True, but there are some pretty rich ones there too: Hong Kong, Saudi Arabia, UAE, Kuwait, Luxembourg, ... I suppose rich countries have so much money that they don't need to borrow.
"Fastest growing" is probably just in terms of percentage growth, meaning that a relatively niche job could be the fastest growing.
If I were guessing, it would be that Georgia offers subsidies for film production, so an increasing number of movies and shows are filmed there. Costume attendant sounds like it would be a related job... But I can't imagine there are that many of them. But it could still be relatively a lot more than there were a few years ago.
The fastest growing 'Statistician' jobs in Wisconsin, Illinois, and Kentucky were probably the three new people employed to work on producing the 'fastest growing' map. Maybe work on the map also created a fourth new job of Software developer for some lucky person in South Dakota.
ETA: I see there's a fourth Statistician somewhere on the east coast, but the map isn't clear enough to me which state that is, Massachusetts or Rhode Island? Maybe it's a single job shared across two states?
ETA: I see there's a fourth Statistician somewhere on the east coast, but the map isn't clear enough to me which state that is, Massachusetts or Rhode Island? Maybe it's a single job shared across two states?

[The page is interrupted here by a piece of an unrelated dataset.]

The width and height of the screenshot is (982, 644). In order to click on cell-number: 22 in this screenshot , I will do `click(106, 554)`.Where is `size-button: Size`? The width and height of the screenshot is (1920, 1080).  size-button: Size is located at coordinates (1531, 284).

The colors indicate it was Massachusetts, while RI is "still machine operator and tender".
I'm all for the metric system. Imperial measurements just plain suck. I hate having to think about converting 3/16 to decimal or decimal to fraction (something I have to do for work all the time). It's just stupid. And that's before other imperial measurements I don't outright hate (cups and pints and spoons).

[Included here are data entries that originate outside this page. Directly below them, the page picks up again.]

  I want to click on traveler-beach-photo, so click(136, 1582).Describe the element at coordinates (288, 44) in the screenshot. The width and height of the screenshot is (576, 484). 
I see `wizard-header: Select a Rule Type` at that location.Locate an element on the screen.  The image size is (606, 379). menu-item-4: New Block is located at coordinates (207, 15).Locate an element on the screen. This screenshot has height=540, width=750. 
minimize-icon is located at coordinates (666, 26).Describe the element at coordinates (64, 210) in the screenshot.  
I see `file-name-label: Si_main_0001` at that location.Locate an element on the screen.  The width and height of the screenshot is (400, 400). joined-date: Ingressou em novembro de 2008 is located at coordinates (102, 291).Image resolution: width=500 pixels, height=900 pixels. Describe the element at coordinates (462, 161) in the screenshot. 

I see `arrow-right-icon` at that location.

BUT YOU CAN SUCK IT WITH YOUR CELSIUS.
unless there's actually a good argument for one over the other then I can suck it
The Celsius scale was the one adopted by most scientists, so it ties in better with other units: The absolute temperature scale, Kelvin, is based on Celsius, with a one-hundred degree difference between freezing and boiling - not one-hundred-and-eighty. A calorie is the amount of heat (or energy) needed to raise one gram of water through one degree Celsius. What we call calories when dieting are actually kilo-calories - so the amount of energy needed to heat one kilogram of water by one degree.
However, none of that makes much difference when you're just thinking about the temperature of things (including body temperature and the weather) - and the Fahrenheit scale is perfectly good for that. It would cause a lot of confusion and resentment in the USA to change over to the Celsius scale - and for years afterwards people would need to continue to deal with thermometers, home thermostats, and oven temperature dials, marked in the 'wrong' units. So that's a good reason for keeping things as they are.
When talking about weather, the freezing point is a Very Important Thing, which is why it is so much more logical to put 0 there rather than at some random freezer temperature.
I couldn't really care less whether we counted it all in the bigger C degrees (with decimals for accuracy where needed) or the smaller F ones, but the freezing point thing means C always will win out for me.